Nel corso di uno scontro politico Corradino Mineo ha dato dell’autistico a Matteo Renzi. Il premier ha trasformato un’offesa rivolta a lui in un’offesa rivolta ai bambini autistici costringendo il suo oppositore a scuse immediate. È un consolidato artificio retorico spostare un contenzioso dal suo terreno reale, in cui la sua gestione è scomoda, a un terreno improprio che tuttavia consente un vantaggio nei confronti del proprio contendente dovuto alle reazioni emotive che lo spostamento ha causato. Il vantaggio sul piano emotivo ha preventivamente la meglio su un eventuale svantaggio sul piano della ragione perché la scarica emotiva può produrre effetti immediati mentre il ragionamento richiede un tempo di sedimentazione dei vissuti che è più lungo. Se Renzi si fosse limitato a denunciare il giudizio di Mineo su di lui come offensivo sarebbe stato costretto ad entrare nel merito della critica subita al di là della sua forma eccessiva. Denunciando, invece, il suo oppositore come uomo di pregiudizi che discrimina perfino i bambini, l’ha incastrato nel ruolo di un interlocutore violento che agisce impulsivamente spinto dalla propria intolleranza e rende ogni sforzo di confronto vano.

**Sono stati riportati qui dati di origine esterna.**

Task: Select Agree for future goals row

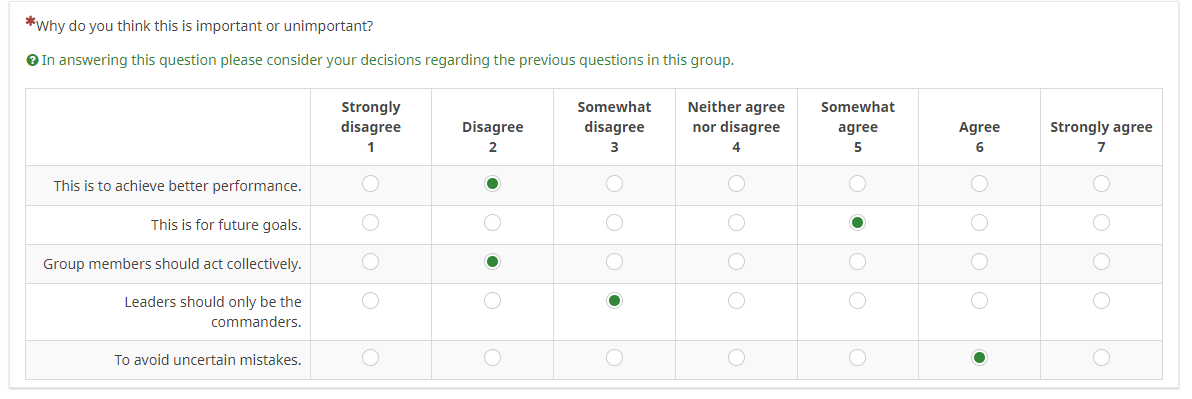Action: tap(979, 223)
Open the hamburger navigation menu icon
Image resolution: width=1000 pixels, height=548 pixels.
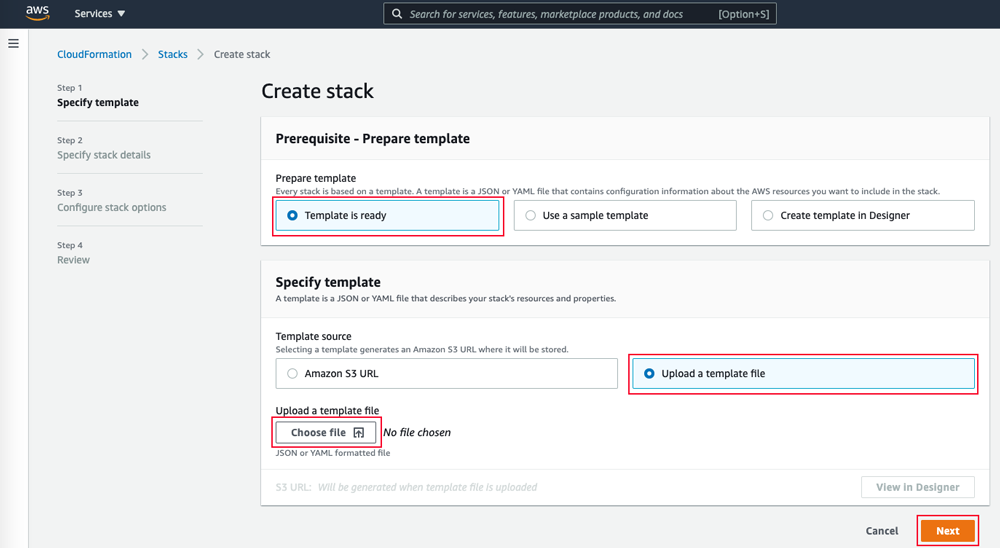(13, 43)
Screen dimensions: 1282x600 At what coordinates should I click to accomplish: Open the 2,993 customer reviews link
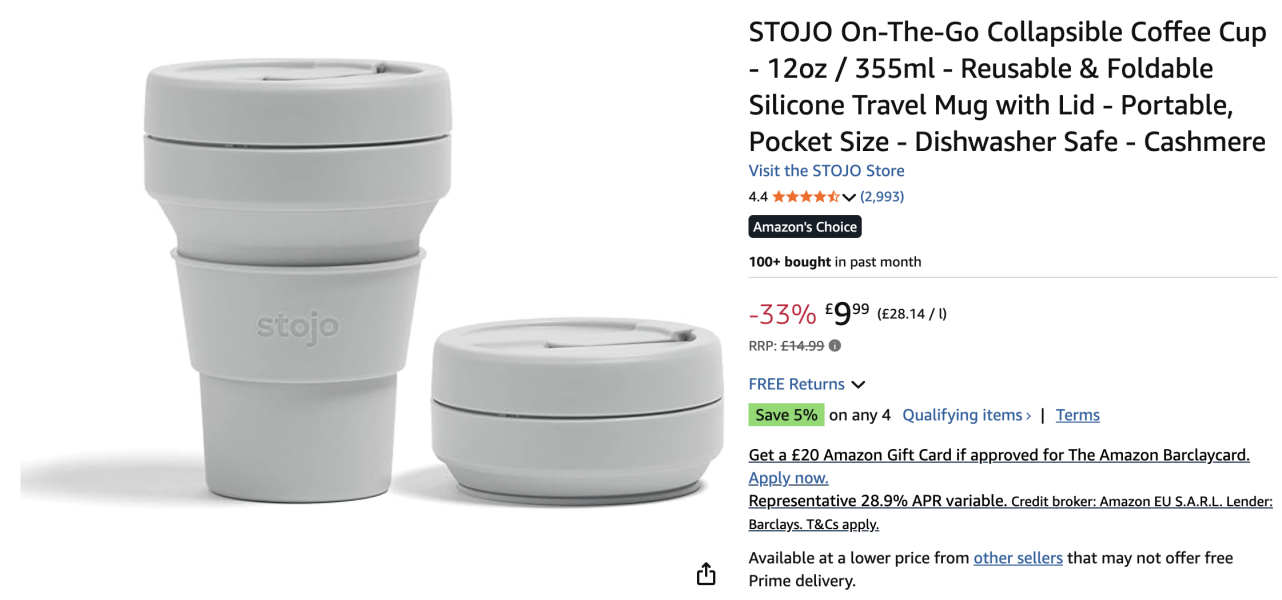pos(882,197)
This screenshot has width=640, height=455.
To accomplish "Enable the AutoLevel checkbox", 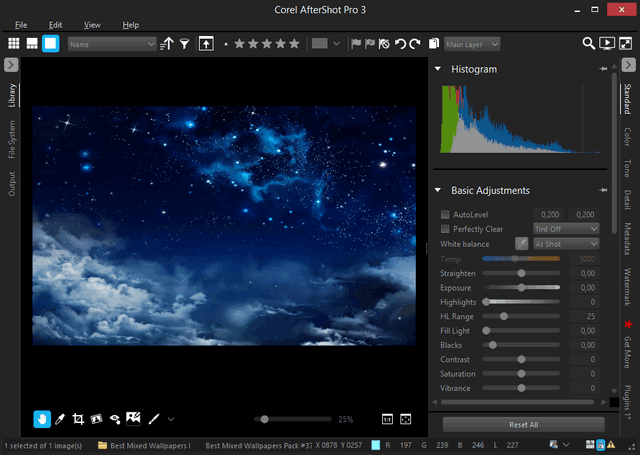I will [x=445, y=214].
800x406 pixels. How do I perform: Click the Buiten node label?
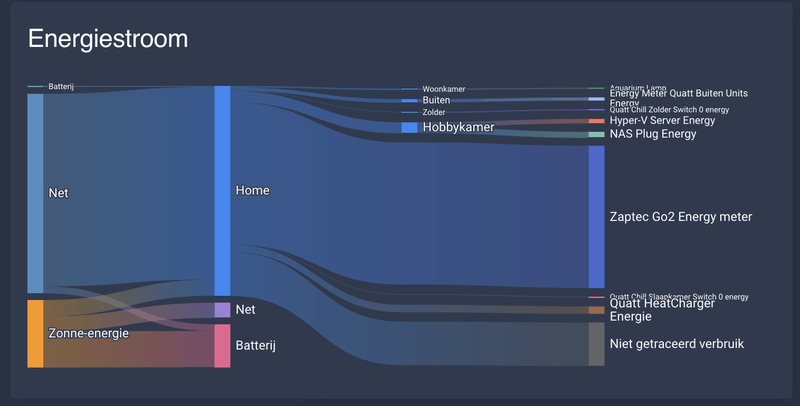436,100
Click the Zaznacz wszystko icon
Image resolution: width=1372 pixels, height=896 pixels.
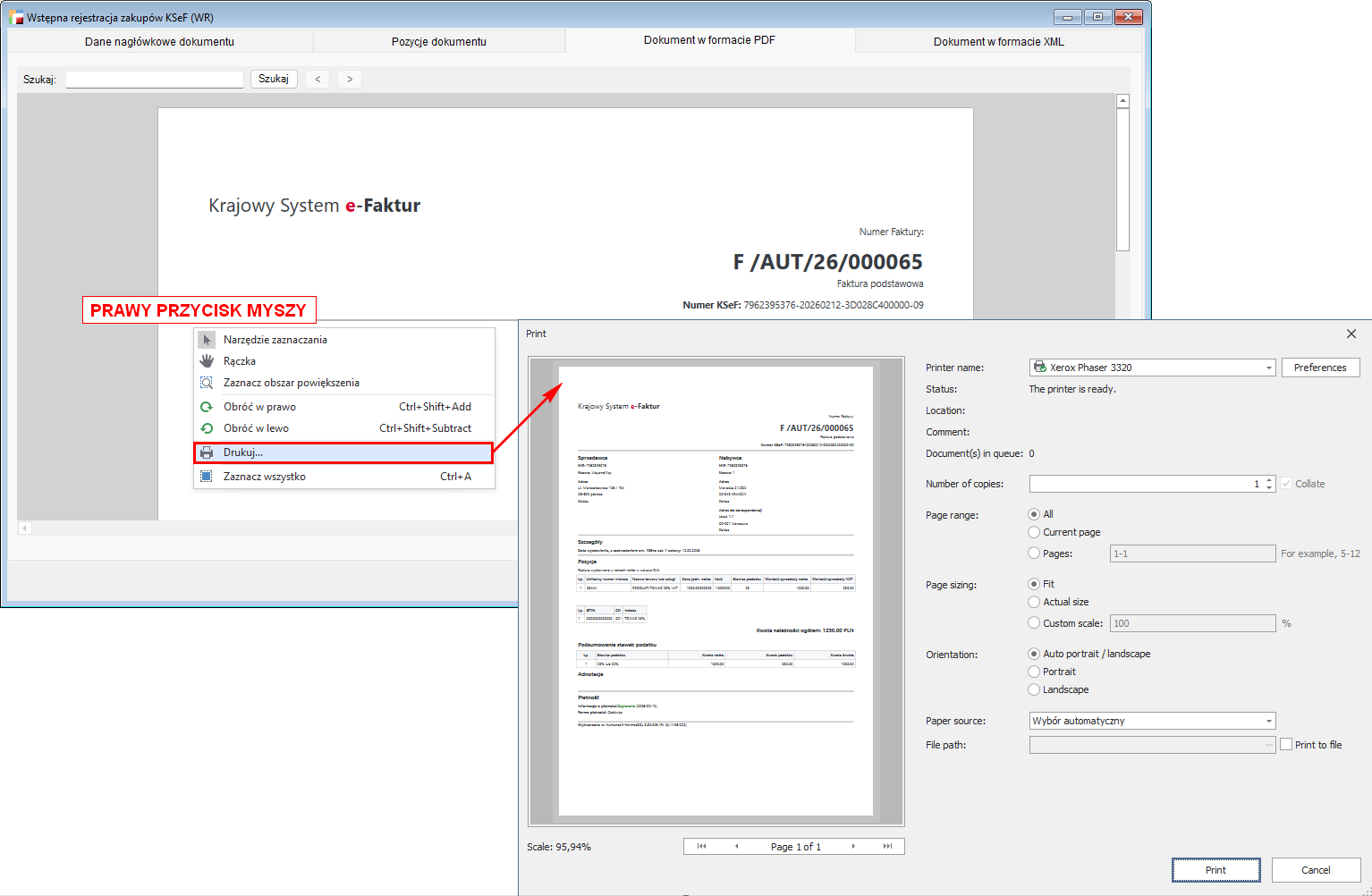207,477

L’ansia dei risultati immediati, di cui il premier è vittima e promotore al tempo stesso, favorisce i colpi ad effetto il cui successo ha un’influenza diseducativa sul pensiero collettivo perché scoraggia il ragionamento lucido, ponderato. Tolto il loro impatto emotivo, le deduzioni di Renzi sul giudizio di Mineo sono prive di fondamento. Dire di un adulto che si comporta come se fosse un bambino autistico non comporta di per sé un giudizio discriminatorio nei confronti dei bambini che non comunicano con il loro ambiente, come dire che uno ha un rapporto geometrico con i propri sentimenti non implica un disprezzo verso Euclide. In entrambi i casi le critiche hanno valore metaforico e tendono a mettere in evidenza un funzionamento psichico ingiustificato oltre che improprio. A voler essere precisi, è Renzi che, involontariamente, offende i bambini autistici spostando su di loro un giudizio sprezzante rivolto a lui.

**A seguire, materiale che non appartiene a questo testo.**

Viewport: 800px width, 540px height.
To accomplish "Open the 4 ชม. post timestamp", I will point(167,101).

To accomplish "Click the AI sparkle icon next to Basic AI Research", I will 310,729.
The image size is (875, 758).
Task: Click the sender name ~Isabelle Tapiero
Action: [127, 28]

«Autistico» è definito chi si chiude in sé stesso e vive isolato dal mondo. Ci sono dei bambini che vivono in queste condizioni non per loro libera scelta e decisione ma per complessi, e in parte ignoti, motivi che li costringono. La loro definizione diagnostica come soggetti autistici non è, apparentemente, discriminatoria ma la fredda obiettività con cui osservandoli dall’esterno li chiudiamo in un recinto (che ignora la loro prospettiva) intensifica il loro isolamento. Dire che un adulto non disabile è autistico, che si comporta come un bambino isolato dal mondo senza esserci stato, quindi con una sua autodeterminazione di cui dovrebbe assumere la responsabilità, ha tutt’altro significato: è un’accusa di disumanità.

L’espressione usata da Mineo è ingiusta e controproducente: rientra nell’eccesso di passione, tipico delle relazioni private (soprattutto coniugali), che nel dibattito pubblico raddoppia il suo potenziale logorante e alza un muro di reciproca incomunicabilità. La reazione retorica di Renzi è la risposta peggiore. All’eccesso di passione si risponde accogliendo (come e dove è possibile) il desiderio di confronto sottostante e non annullando la profondità del coinvolgimento con la superficialità delle facili impressioni. La condizione di disabilità e le lacerazioni inevitabili delle nostre relazioni pubbliche e private hanno una cosa in comune: l’incompatibilità con l’ipocrisia con cui cerchiamo di camuffarle trasformandole in questioni di correttezza formale.